TASK TO COMPLETE - In the listing below, locate the lines that hold "with" and copy them.

INPUT RECORDS -
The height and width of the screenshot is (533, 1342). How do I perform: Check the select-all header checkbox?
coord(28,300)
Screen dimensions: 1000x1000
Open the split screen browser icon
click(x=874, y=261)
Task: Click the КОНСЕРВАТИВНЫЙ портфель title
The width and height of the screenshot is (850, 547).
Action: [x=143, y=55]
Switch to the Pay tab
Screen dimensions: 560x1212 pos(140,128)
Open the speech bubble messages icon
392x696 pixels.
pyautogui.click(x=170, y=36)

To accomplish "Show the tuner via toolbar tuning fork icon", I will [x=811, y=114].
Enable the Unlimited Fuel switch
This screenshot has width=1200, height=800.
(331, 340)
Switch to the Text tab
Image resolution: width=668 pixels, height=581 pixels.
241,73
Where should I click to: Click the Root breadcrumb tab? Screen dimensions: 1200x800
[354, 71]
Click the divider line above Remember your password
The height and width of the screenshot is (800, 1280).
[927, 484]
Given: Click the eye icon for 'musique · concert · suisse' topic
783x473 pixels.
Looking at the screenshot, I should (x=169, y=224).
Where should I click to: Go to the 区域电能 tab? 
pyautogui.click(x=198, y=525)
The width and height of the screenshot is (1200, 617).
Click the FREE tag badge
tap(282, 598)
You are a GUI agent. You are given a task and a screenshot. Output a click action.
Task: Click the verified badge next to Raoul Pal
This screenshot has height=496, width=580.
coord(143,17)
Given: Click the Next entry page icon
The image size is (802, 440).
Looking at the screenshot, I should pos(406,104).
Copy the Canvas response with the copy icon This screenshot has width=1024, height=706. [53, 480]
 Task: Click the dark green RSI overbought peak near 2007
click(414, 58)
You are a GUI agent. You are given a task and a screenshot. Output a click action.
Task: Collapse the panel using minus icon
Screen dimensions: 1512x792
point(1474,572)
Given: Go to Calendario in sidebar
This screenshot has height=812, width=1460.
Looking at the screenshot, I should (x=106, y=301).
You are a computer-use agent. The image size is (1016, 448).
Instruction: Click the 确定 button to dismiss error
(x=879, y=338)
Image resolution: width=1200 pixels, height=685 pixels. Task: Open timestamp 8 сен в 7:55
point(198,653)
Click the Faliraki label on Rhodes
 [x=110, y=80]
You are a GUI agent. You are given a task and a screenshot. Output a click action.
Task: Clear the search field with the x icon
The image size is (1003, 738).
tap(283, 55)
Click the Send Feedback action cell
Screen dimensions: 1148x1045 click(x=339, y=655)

ANSWER FOR THIS EXERCISE -
Copy the Canvas response with the copy icon This screenshot has width=1024, height=706. [53, 480]
Task: Clear the search field with the x icon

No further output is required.